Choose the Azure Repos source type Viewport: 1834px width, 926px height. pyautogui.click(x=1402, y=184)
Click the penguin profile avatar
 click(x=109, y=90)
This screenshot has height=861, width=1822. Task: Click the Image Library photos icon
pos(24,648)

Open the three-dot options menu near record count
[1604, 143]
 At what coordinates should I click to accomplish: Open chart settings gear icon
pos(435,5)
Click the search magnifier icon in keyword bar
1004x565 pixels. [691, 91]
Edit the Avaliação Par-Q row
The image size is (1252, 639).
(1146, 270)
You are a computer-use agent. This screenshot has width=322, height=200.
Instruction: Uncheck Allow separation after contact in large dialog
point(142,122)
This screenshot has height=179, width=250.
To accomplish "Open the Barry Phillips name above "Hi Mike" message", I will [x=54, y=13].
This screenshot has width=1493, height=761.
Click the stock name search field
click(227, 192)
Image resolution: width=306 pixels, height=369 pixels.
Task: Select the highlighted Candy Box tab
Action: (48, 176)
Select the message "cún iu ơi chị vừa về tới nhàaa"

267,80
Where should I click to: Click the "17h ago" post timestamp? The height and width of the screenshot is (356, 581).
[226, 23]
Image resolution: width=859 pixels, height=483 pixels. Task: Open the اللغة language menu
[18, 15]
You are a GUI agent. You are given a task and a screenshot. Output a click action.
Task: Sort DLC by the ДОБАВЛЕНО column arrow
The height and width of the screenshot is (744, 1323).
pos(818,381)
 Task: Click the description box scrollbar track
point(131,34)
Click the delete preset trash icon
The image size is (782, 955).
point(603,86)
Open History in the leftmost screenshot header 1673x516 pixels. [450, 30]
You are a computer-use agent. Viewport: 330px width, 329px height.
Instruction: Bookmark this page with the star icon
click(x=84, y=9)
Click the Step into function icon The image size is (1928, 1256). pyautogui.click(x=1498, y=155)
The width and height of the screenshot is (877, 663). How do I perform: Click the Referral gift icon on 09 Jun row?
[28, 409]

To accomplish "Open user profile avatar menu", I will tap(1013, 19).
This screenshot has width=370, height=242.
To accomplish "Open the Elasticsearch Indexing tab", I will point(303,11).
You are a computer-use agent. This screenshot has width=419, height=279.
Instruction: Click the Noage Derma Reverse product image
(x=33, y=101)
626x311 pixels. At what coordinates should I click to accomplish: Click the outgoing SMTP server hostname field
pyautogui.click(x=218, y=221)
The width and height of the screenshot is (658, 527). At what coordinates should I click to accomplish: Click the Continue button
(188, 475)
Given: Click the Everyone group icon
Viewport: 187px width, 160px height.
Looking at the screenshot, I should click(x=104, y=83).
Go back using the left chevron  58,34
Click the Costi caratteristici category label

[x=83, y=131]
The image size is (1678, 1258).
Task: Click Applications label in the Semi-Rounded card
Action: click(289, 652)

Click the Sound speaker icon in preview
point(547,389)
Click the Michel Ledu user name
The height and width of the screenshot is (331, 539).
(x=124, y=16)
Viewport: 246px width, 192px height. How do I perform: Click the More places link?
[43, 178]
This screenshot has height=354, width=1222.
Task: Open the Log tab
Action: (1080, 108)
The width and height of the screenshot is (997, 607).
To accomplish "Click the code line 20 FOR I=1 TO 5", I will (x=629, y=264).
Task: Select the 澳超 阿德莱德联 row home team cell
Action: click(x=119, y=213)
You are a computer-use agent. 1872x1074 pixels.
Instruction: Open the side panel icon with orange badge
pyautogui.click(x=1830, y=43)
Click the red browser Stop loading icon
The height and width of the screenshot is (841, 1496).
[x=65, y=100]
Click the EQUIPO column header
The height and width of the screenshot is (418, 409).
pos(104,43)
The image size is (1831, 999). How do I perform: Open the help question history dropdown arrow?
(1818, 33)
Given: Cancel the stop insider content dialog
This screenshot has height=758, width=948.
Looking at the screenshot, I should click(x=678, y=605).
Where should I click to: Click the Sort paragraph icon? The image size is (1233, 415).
━━━━━━━━━━━━━━━━━━━━
Output the lines from the start of the records through the line containing "Action: (48, 176)", inclusive, as a numbered list without the blank lines.

1. Choose the Azure Repos source type Viewport: 1834px width, 926px height. pyautogui.click(x=1402, y=184)
2. Click the penguin profile avatar
3.  click(x=109, y=90)
4. This screenshot has height=861, width=1822. Task: Click the Image Library photos icon
5. pos(24,648)
6. Open the three-dot options menu near record count
7. [1604, 143]
8.  At what coordinates should I click to accomplish: Open chart settings gear icon
9. pos(435,5)
10. Click the search magnifier icon in keyword bar
11. 1004x565 pixels. [691, 91]
12. Edit the Avaliação Par-Q row
13. The image size is (1252, 639).
14. (1146, 270)
15. You are a computer-use agent. This screenshot has width=322, height=200.
16. Instruction: Uncheck Allow separation after contact in large dialog
17. point(142,122)
18. This screenshot has height=179, width=250.
19. To accomplish "Open the Barry Phillips name above "Hi Mike" message", I will [x=54, y=13].
20. This screenshot has width=1493, height=761.
21. Click the stock name search field
22. click(227, 192)
23. Image resolution: width=306 pixels, height=369 pixels.
24. Task: Select the highlighted Candy Box tab
25. Action: (48, 176)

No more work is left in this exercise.